Parcs mobiles sur le rang
L’unité expérimentale de Gotheron, spécialisée sur les systèmes de cultures durables en arboriculture fruitière, a donc mis à disposition du projet un verger de pommiers en fin de vie dont l’arrachage était programmé. Ainsi, si la cohabitation avec les lapins se passait mal, les dégâts sur arbres n’auraient pas d’incidence pour le site. Mais comment introduire des lapins dans un verger ? «Nous avons travaillé de concert avec nos collègues de Toulouse sur des prototypes pour cette expérimentation : l’un avec une cage mobile (3 m² pour 12 lapins) que nous déplacions chaque jour sur l’inter-rang, l’autre avec un parc à ganivelles (25 m² pour 12 lapins) en parc fixe sur le rang. Les troncs des arbres étaient protégés par des manchons», détaille l’ingénieure d’études. En décembre 2021, l’Inrae a soumis à des arboriculteurs et à des éleveurs ces premiers prototypes afin d’affiner le dispositif expérimental. L’entretien sur le rang a été défini comme prioritaire, mais il fallait imaginer une nouvelle solution pour disposer d’un parc mobile adapté au contexte du verger (palissé, premier fil à 80 cm du sol) et plus facile à déplacer que des ganivelles. «Sur l’idée d’Alexis Rodriguez, technicien sur le site et qui participe au projet, nous avons conçu un nouveau prototype de parc à partir de panneaux de grillage rigide soudé, fixés sur des fers à bétons», poursuit Stéphanie Drusch. Un suivi expérimental complet a pu être réalisé à l’automne 2022. Durant cinq semaines, 24 parcs accueillant chacun six lapins ont été installés, 12 dans le verger, 12 sur une prairie cultivée. Chaque parc mesurait 7,5 x 2,5 m, une largeur adaptée à un positionnement sur le rang du verger (1,25 m de part et d’autre du rang), permettant si nécessaire le passage d’un tracteur sur l’inter-rang. Lapins et arbres ont été suivis attentivement par les chercheurs pendant cinq semaines.
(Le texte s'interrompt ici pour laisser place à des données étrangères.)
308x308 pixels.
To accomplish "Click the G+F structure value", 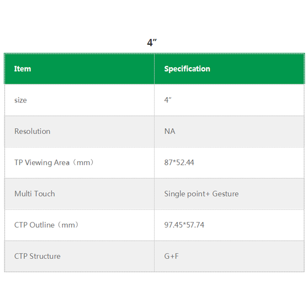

Nettoyage très efficace au pied de l’arbre
Certains résultats sont encore en cours d’analyse (notamment l’effet pâturage sur la fertilisation), mais des observations intéressantes peuvent déjà être tirées de ce dispositif expérimental. La première : la cohabitation lapins et pommiers est possible. Les animaux doivent être étroitement surveillés, notamment la première semaine pour détecter des signes cliniques précoces (coccidiose par exemple). Les troncs des arbres doivent être protégés et la hauteur des manchons adaptée à la taille attendue de l’animal en fonction de sa race. «En matière de gestion de l’enherbement, les lapins réalisent un nettoyage au pied de l’arbre plus efficace qu’un outil de travail du sol. Plus le parc est grand, moins on a besoin de le déplacer. Il faut cependant trouver le bon compromis entre investissement matériel et temps nécessaire pour bouger l’installation», observe Stéphanie Drusch. Quant aux effets de ce pâturage sur la réduction de l’inoculum de la tavelure, celui-ci reste à démontrer. L’ensemble des résultats du projet Lapoesie seront présentés lors du Salon Tech&Bio à Bourg-lès-Valence les 20 et 21 septembre prochains.
Bonne santé et bonne croissance
«L’expérience montre que l’élevage avec une gestion individualisée de la santé, comme nous l’avons développé et conduit, permet le maintien en bonne santé des animaux. La croissance des lapins a été satisfaisante. Le poids d’abattage a été atteint en 73 jours», commente Stéphanie Drusch. «Pour référence, en élevage hors-sol en cages, les lapins atteignent le poids d’abattage (entre 2,4 et 2,5 kg) entre 70 et 77 jours de vie, avec une alimentation uniquement basée sur l’apport de granulés (restriction pendant les trois premières semaines d’élevage, puis à volonté)», précise Davi Savietto, chargé de recherche à l’unité génétique physiologie et systèmes d’élevage de l’Inrae.